字符型SQL注入
很早就基于DVWA实现了字符型的SQL注入,但是一直感觉自己没有理解的特别清楚,这次又看了一下网上的一些讲解,试着总结一下。以下是我的一写浅薄见解,请大家批判着看。
基本原理
看看这条SQL语句
$query="select first_name from users where id='$_GET['id']'";
这句SQL的语句就是基于用户输入的id在users表中找到相应的first_name,正常用户当然会输入例如1,2等等。但是如果有人输入这样的内容呢?
1' union select database() #;
这样的话这句SQL语句就变成了这样
select first_name from users where id='1'unionselect database()#'
这样的话,我们不仅可以得到id=1的first_name,还可以得到当前数据库的相关信息,这是开发人员所没有想到的。以上只是一个简单的SQL注入的例子。

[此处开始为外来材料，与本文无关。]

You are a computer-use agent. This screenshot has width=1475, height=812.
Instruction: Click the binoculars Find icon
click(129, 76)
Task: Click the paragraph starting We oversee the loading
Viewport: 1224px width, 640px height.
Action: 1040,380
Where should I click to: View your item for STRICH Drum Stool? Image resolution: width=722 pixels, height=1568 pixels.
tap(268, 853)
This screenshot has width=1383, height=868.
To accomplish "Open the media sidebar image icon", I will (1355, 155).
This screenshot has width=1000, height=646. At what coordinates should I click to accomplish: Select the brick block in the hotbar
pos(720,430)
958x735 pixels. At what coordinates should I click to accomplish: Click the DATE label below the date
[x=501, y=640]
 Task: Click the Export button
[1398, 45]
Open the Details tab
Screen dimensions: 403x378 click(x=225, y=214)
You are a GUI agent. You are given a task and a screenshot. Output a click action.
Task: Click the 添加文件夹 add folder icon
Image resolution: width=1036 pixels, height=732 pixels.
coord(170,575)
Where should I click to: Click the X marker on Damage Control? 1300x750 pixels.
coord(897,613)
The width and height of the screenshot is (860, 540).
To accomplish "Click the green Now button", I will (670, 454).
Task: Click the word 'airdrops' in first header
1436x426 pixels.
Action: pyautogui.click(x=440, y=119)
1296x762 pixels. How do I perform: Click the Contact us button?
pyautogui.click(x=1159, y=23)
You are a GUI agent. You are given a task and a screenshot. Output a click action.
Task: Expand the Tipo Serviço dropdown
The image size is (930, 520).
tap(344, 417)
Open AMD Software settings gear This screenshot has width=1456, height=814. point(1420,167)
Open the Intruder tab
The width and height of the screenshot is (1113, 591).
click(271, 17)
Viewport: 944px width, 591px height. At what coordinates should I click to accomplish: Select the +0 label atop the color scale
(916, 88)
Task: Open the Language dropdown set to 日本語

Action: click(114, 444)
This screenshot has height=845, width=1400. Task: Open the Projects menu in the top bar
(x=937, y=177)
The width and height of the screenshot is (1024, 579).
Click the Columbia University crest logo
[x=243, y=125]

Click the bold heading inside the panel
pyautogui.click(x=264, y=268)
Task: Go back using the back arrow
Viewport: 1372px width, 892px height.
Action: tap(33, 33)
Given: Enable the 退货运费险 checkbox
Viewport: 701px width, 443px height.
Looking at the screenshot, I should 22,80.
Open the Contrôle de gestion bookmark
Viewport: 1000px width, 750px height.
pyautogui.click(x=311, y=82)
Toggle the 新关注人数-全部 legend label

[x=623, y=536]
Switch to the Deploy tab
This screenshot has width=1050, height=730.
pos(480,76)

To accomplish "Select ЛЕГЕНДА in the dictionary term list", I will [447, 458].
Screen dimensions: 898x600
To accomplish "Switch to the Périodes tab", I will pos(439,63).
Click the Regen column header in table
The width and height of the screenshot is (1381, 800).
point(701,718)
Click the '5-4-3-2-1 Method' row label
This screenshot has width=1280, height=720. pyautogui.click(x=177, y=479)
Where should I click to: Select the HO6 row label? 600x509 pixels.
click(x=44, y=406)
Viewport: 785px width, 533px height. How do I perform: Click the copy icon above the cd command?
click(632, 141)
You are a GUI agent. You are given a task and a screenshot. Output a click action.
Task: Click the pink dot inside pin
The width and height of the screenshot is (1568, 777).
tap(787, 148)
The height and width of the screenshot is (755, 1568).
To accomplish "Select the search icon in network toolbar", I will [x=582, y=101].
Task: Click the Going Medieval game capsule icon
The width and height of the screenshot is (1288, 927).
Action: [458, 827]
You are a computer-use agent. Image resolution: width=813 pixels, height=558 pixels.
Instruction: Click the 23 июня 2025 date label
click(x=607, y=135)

从根本上讲,当开发人员对用户的输入过滤不严,造成了用户可以通过输入SQL语句控制数据库,就会产生SQL注入漏洞。
SQL注入的几个基本步骤
- 确定注入漏洞的类型和存在问题的参数
- 确定字段数
- 分析数据库和数据表的相关信息
- 实施具体攻击
字符型SQL注入
将DVWA安全等级调为low
(1)确定问题参数和漏洞类型
可以看到,在URL中,参数为id,当输入1’时报错,当输入1”时正常显示 ,可以判断问题参数为id,漏洞类型为字符型。
(2)确定字段数
只有确定了字段数,才可以使用union这个关键词连接我们自己的查询语句。可以采用order by来确定字段数
例如:
输入1’ order by 1 #
表示通过第一字段的顺序进行排序,当输入order by x报错时,就说明没有这个字段,就可以得到输出的字段数了。在这个系统中,经过测试,输出字段数为2.
(3)确定数据库和数据表
现在我们已经知道了输出的字段数了,可以使用union这个关键词了。首先试试确定数据得名字,设计如下payload
1’ union select database(),2 #
得到了想要的内容
这个数据库名字就是dvwa。
有了数据库下一步就是确定其中有哪些数据表,我们可以通过mySQL数据库自带的information_schema来知道,这个information_schema就是用来存储mySQL数据库所有信息的数据库。可以看到数据库中有一些数据表
其中有tables数据库,用来存放数据表的信息。插入以下的payload
1’ union select table_name,1 from information_schema.tables where table_schema=’dvwa’ #
得到了数据表
那个users表一看就知道放了不少好东西。。。但是 我们还不知道这个数据表里有哪些字段,这就要用到其中columns这个数据库了。插入如下的payload
1’ union select column_name,2 from information_schema.columns where table_name=’users’ and table_schema=’dvwa’ #
这下得到了好多数据
(4)具体实施攻击手段
user和password这两个字段我们都知道了,那就看看吧
插入如下payload
1’ union select user,password from users #
OK ,get it!
但是不好意思,密码都被md5加密过了,而且md5加密是不可逆的,一些软件可能破解md5值,是做了很大一张数据表,将这么多字符串的md5值和本身列成一条条记录,然后一个个枚举,如果运气不错,你输入的md5值正好在这个表中,那就输出相应的字符串,若果不存在,那就破译失败。这就告诉我们密码不要设那么简单,如果你账户所在的数据库被脱库了,密码设的复杂一点,至少黑客无法直接获取你的密码。